Miss Coit sees this holding back from the real arena of public life as a “tragedy,” the reason why Baruch’s friend Caret Garrett could mention “frustration” as the word most accurately summing up his career. What has held Baruch back? Miss Coit thinks it was his fear of failure: “not a conviction of inadequacy . . . but an unwillingness to risk the rebuff of an unfavorable public opinion should he fail.”

“Having at least cooperated in creating Baruch the Myth,” Miss Coit says, “Baruch the man has become its victim.” She reminds us of the attacks of racial prejudice that hurt both the man and his family, and the snubbing by the banker J. P. Morgan, who had been the ideal of Baruch’s youth.

The autobiography gives no clues. The portrait here certainly indicates no frustration, but is that of a man proud of his family, satisfied with his friends, and content with the achievements of his career.

As the Baruch myth grew, it began to hide the man. Baruch does not emerge with much credit from Miss Coit’s description of his much-publicized break with Harry Truman. Whatever Truman’s personal failings, he will be remembered in history for the Marshall Plan, the Truman Doctrine, the Berlin airlift, the boldness of his action in Korea, and his tenacity in the Cold War. Yet Baruch seems to have acted toward him with the condescension of a schoolmaster explaining algebra to a backward pupil, and then to have become petulant when Truman did not immediately leap to follow his advice.

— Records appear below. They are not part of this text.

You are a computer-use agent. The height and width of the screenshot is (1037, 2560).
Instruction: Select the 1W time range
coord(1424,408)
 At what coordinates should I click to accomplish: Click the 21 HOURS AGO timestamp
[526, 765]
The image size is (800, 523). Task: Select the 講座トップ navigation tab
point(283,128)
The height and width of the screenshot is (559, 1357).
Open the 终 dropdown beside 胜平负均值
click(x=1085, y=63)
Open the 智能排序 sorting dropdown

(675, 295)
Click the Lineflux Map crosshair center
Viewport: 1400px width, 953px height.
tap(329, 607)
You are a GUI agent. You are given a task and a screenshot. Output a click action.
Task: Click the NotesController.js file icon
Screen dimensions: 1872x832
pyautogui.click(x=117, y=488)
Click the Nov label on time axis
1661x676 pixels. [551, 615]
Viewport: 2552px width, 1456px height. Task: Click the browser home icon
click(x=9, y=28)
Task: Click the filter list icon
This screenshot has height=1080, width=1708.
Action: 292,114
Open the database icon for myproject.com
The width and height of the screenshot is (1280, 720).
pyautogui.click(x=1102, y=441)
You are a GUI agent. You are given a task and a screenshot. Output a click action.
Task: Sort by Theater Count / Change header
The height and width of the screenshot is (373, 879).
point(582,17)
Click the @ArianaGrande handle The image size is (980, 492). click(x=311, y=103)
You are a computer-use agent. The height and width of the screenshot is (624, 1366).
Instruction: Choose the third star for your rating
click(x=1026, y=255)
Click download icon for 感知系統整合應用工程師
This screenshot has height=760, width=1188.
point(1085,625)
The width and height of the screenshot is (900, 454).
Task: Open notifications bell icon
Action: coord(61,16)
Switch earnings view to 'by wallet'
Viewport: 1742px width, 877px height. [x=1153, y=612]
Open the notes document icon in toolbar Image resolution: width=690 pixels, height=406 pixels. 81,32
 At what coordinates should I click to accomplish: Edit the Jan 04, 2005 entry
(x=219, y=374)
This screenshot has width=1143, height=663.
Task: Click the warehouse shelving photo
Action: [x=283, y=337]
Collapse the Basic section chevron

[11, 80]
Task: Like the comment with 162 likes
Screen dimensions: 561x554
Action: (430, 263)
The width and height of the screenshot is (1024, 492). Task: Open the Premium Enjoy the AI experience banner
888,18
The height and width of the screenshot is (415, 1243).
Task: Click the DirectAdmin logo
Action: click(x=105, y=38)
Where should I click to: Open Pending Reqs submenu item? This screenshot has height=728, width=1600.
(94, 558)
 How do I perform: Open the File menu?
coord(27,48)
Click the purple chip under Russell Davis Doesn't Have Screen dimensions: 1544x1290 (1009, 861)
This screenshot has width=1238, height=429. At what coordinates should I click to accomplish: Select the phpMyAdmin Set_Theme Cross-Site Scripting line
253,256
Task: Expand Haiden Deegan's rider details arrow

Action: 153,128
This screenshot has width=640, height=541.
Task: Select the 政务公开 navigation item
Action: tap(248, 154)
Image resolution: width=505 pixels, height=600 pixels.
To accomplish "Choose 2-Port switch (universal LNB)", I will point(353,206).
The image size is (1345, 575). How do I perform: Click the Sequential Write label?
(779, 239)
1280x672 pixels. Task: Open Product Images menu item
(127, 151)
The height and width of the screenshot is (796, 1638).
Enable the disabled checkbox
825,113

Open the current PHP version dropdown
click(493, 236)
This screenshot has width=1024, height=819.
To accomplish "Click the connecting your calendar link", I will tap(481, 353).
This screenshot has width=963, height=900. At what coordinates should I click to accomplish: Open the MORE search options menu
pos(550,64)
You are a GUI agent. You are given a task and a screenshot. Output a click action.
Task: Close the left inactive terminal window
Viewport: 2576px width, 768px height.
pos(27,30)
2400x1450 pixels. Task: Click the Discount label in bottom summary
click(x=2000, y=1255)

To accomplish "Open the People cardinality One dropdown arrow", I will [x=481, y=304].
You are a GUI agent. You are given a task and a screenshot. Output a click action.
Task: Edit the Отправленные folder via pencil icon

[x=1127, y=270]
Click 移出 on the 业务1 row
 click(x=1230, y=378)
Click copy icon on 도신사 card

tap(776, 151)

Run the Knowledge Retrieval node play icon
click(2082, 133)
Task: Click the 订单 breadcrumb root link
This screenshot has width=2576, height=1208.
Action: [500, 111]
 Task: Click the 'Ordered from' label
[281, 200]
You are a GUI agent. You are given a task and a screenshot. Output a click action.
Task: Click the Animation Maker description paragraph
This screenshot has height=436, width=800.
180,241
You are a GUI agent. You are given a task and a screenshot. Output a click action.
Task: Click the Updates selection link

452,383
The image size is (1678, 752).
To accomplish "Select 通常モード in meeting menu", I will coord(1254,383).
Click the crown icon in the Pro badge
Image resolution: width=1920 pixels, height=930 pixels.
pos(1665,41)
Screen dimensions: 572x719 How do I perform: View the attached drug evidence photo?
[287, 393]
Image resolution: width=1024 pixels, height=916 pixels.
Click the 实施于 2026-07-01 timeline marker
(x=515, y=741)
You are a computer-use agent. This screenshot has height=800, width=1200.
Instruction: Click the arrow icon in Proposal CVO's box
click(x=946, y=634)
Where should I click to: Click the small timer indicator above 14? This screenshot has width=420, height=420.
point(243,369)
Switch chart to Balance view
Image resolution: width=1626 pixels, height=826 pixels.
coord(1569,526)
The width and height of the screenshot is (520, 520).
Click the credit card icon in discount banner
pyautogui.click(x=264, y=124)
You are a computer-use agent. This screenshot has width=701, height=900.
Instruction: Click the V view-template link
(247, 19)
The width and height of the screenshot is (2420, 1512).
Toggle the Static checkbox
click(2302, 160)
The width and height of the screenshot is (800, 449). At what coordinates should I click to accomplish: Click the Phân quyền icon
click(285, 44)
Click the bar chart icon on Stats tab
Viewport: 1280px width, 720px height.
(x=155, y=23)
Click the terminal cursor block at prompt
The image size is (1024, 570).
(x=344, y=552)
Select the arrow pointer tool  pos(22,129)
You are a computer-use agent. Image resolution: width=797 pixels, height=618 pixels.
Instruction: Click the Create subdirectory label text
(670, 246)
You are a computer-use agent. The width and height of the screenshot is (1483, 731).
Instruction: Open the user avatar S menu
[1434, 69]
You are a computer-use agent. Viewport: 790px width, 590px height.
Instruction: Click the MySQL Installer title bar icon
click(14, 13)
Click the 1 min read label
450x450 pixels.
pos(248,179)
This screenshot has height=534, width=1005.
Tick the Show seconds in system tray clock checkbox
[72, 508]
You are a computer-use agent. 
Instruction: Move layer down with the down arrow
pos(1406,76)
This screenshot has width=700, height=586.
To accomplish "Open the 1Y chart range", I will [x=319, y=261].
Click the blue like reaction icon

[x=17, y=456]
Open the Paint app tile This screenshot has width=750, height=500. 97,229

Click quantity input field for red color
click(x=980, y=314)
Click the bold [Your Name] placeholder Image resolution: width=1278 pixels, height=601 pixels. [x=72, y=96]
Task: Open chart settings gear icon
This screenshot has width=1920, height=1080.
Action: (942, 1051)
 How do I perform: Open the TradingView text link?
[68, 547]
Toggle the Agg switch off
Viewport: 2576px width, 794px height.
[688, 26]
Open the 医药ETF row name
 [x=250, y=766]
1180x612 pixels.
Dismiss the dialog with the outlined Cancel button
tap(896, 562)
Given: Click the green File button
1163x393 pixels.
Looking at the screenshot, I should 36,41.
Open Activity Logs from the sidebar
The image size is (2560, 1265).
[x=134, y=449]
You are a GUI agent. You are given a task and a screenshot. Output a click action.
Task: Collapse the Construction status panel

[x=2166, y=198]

Certainly Baruch’s role of critic of our economic policy during the Korean War was an embarrassment rather than a help to the Administration. Everyone knew the danger then, inflation, and what ought to be done to control runaway prices. But Truman had to work within the frame of political realities. He knew that neither Congress nor the country would stand for an all-out freeze on prices, rents, wages, credit, which Baruch advocated forcefully before a Senate committee. The advice which Truman would have valued from the always politically astute Baruch was not what should be done, but how to go about getting the country and Congress to do it.

At the committee hearings, according to Miss Coit, Baruch was asked how soon such an all-out freeze should go into effect.

“Right now. Toot suite. Today,” he replied. He pleaded that the costs of the war should be met by new taxes. But this proposal could hardly have aroused much enthusiasm in Truman’s financial advisers. They knew what ought to be done. They also knew, as Baruch must have too, that “ought” is sometimes a very sad word in politics. Besides, neither this nor any other country has ever paid the cost of a war in modern times out of current taxation.

Perhaps by this time the Baruch myth had grown beyond the man, had been stretched to include qualities that the man himself did not possess. Baruch has great personal charm, with a clear, forceful, and very flexible intellect. But the myth by now is of one all knowing, all seeing, all wise.

Has the myth come to obscure the man? Is this why, despite the millions of words written about him, including now these two books, Baruch is still not quite clear, not quite real, why he still remains an enigma?